ILO: Uneven job recovery poses challenges to most countries
The number of unemployed worldwide is expected to increase by a further 8 million people over the next two years to reach to 208 million, as the slow recovery from the financial crisis continues, according to the International labour organization (ILO).
In its latest World of Work report, ILO says emerging and developing countries are experiencing rising employment and narrowing income inequalities compared to their high-income counterparts.
The report however, says the gap between rich and poor in most low and middle income countries remains wide and many families that have managed to rise above the poverty line are at risk of lapsing.
The report shows that middle income groups in many developed economies are shrinking, fuelled in part by long term unemployment, weakening job quality and workers dropping out of the labour market.
Raymond Torres, Director of the ILO based International Institute for Labour Studies outlines some of challenges holding back job recovery.
"Much of the strategy until now has been about short term measures to address the crisis, but clearly there is a long term challenge to repair the economic and social fabric. From the economic point of view profits have retrieved the pre crisis situation- profits of large enterprises, but investment is not picking up as fast. There is a disconnect between profits and investments.

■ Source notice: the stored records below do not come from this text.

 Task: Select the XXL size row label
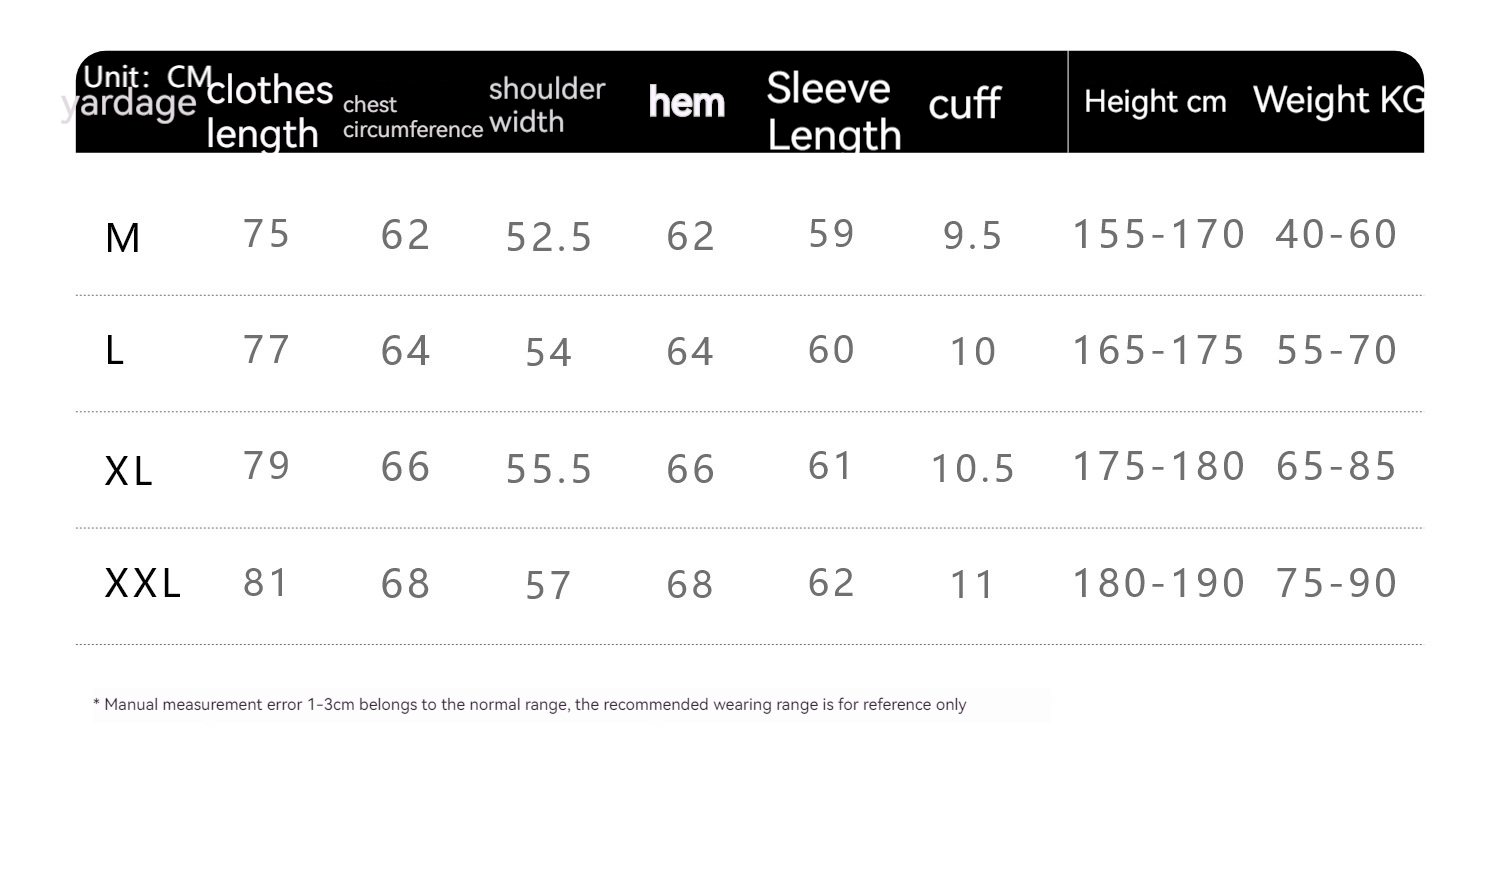[x=143, y=583]
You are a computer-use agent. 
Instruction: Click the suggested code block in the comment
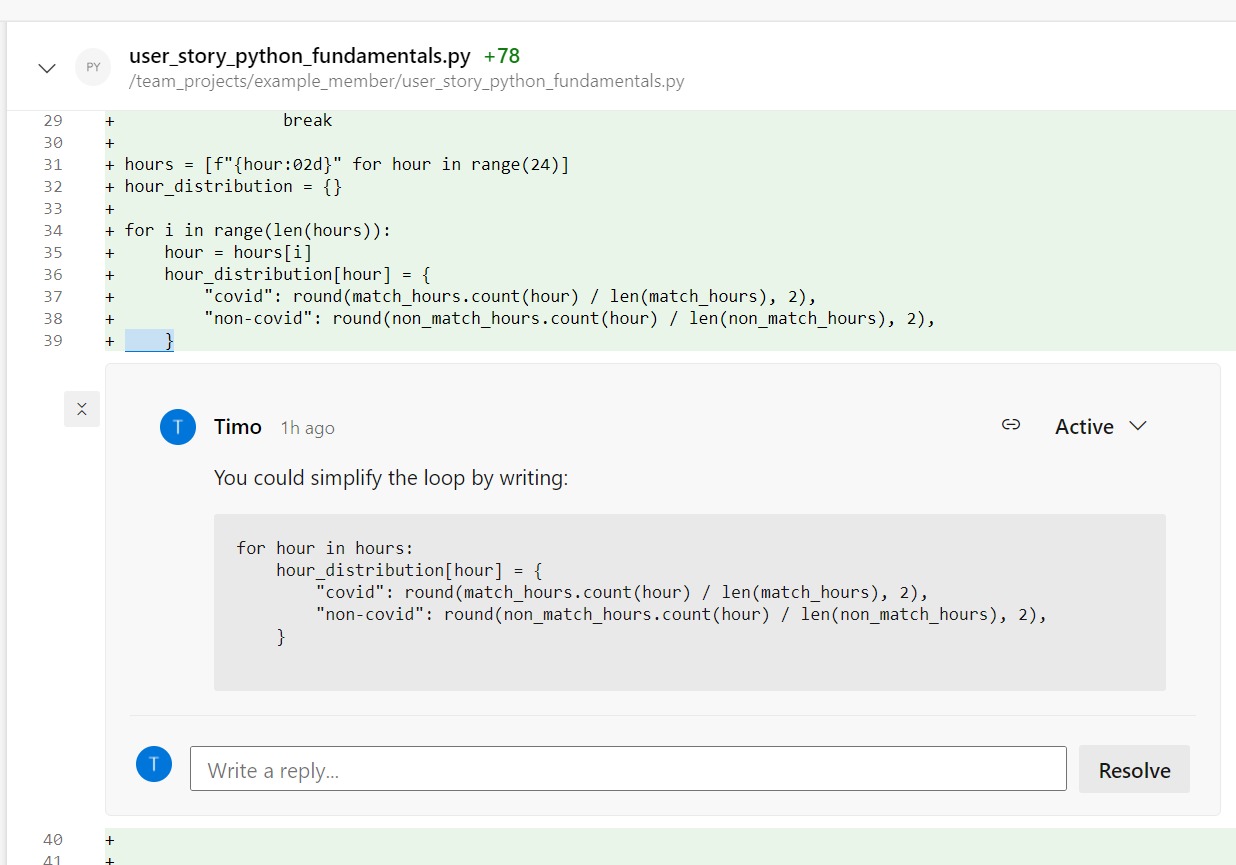[x=689, y=602]
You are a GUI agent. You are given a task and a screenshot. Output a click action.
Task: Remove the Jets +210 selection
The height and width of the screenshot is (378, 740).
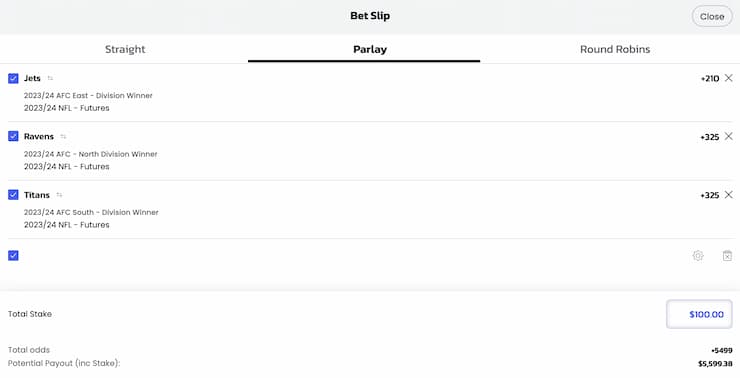tap(729, 78)
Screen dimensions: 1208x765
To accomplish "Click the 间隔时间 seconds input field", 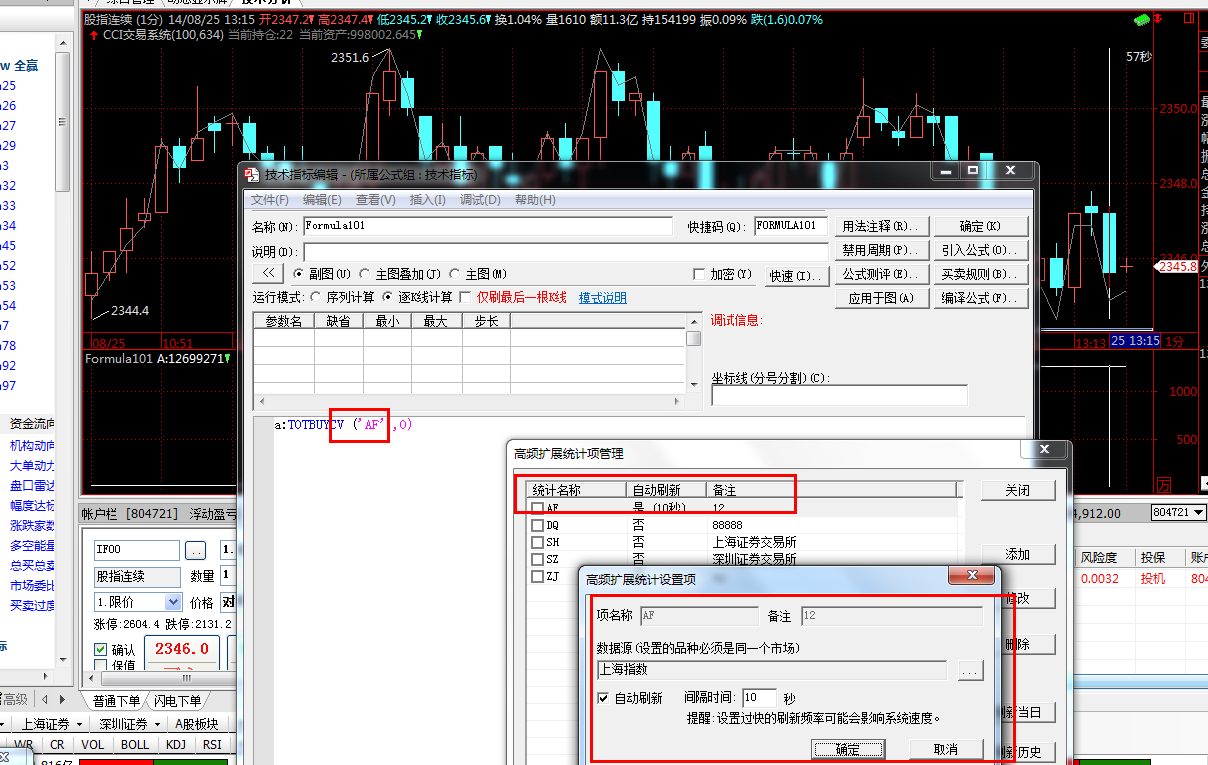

Another important element of rebuilding the economic fabric, is the growing gape gap that has emerged between the small and large enterprises, it seems as small enterprises are disproportionately affected by the financial element of the crisis. They have less access to credit markets. They have more difficulty taking advantage of globalization than larger enterprises so here there is a growing economic divide."
Torres says improving investment activity is crucial to enabling firms to take advantage of new opportunities, expand and hire new employees.
Patrick Maigua, United Nations Radio, Geneva.